Another hint of how much this restaurant speaks of its place was the spurs on the boots of a number of the regular customers, both male and female. This is a restaurant the locals come to for their crawfish. The room is large, spare and for the most part unadorned. Incongruously for a family oriented restaurant, one must go through the bar to get to the rest rooms. This would not be such a big deal were it not for the sign posted by the entrance to the bar stating "no children allowed."
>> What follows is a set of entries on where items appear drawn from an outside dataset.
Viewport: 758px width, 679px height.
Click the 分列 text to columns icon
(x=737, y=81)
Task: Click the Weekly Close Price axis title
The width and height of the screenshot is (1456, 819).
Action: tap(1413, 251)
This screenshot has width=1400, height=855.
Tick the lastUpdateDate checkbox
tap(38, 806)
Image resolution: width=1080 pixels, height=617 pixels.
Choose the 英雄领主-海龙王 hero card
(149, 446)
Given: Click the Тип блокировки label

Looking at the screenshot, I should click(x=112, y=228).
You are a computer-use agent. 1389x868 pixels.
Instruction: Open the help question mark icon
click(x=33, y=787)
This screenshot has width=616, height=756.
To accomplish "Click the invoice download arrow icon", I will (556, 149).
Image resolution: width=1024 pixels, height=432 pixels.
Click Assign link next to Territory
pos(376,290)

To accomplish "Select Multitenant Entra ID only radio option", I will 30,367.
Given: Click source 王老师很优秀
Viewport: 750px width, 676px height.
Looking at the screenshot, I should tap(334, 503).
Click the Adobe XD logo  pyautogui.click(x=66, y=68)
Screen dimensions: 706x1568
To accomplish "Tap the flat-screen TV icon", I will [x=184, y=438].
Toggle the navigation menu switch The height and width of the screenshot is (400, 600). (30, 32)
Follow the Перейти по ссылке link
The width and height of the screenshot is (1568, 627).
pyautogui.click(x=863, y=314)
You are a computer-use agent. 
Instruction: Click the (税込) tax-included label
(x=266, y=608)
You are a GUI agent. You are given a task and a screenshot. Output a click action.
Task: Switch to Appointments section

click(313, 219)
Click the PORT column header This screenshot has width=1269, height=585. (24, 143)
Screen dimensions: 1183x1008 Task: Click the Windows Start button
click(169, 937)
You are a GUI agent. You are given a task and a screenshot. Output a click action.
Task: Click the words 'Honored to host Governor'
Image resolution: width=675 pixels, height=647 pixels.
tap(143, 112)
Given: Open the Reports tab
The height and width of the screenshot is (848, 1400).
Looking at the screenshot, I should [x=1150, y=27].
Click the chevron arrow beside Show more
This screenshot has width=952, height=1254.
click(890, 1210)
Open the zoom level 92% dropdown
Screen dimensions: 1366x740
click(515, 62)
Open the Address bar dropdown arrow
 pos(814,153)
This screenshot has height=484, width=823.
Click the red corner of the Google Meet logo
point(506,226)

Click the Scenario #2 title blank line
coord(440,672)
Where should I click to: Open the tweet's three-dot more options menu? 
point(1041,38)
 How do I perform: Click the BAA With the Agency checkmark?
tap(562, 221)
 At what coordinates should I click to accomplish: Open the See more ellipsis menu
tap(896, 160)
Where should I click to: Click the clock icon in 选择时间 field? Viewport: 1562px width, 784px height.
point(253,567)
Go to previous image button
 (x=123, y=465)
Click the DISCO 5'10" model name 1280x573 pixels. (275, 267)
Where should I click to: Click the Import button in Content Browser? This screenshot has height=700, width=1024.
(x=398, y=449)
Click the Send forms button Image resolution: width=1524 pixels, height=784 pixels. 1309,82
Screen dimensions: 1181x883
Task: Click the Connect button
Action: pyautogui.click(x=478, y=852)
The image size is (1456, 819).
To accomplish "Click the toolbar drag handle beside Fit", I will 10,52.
Needless to say, the draw here is the crawfish, big, plump and flavorful. Unlike most places that purge their crawfish only briefly in salt water, Hawk's does so for up to a full 24 hours using a system developed at Texas A&M and put into place at Hawk's by the late L.H. "Hawk" Arceneaux, who first opened the restaurant in 1983. Previously, the family had farmed crawfish, but soon after the restaurant opened, they put all their energy into that. Many of the crawfish they use still come from the property they once owned, however. The result of their purging efforts, which use clean, local non-chlorinated groundwater, is non-gritty and non-muddy, full flavored crawfish. These crawfish form the basis of their boils, which they offer three ways, mild, hot and with jalapeño. We ordered the hot. These were delectable and addictive. We started with a five pound platter, quickly moved through that and followed it with another. The advantage of ordering them to follow one another is to keep them fresh and hot. The spice mix was just right.
Our 10 y/o son, not knowing what to expect asked for fried crawfish. These were very good too, but the real stars were the boiled ones, something he learned very quickly once they arrived and he tried one. Potatoes and corn were also available a la carte. We stayed away from the potatoes wanting to save precious room, but the corn, served initially too hot to eat, was a delicious and satisfying adjunct to the spicy crawfish.
Bread pudding for dessert also rocked. This place is the real deal, serving great, down home food, albeit a little out of the way for anyone who doesn't actually live in Rayne. I haven't tried enough crawfish boils to say definitively that this is the best there is, but I find it hard to imagine that there could be better or more fun places for it. Open from January until about mid-May (until it gets too hot and the crawfish start burrowing) from Wednesday to Sunday – evenings only.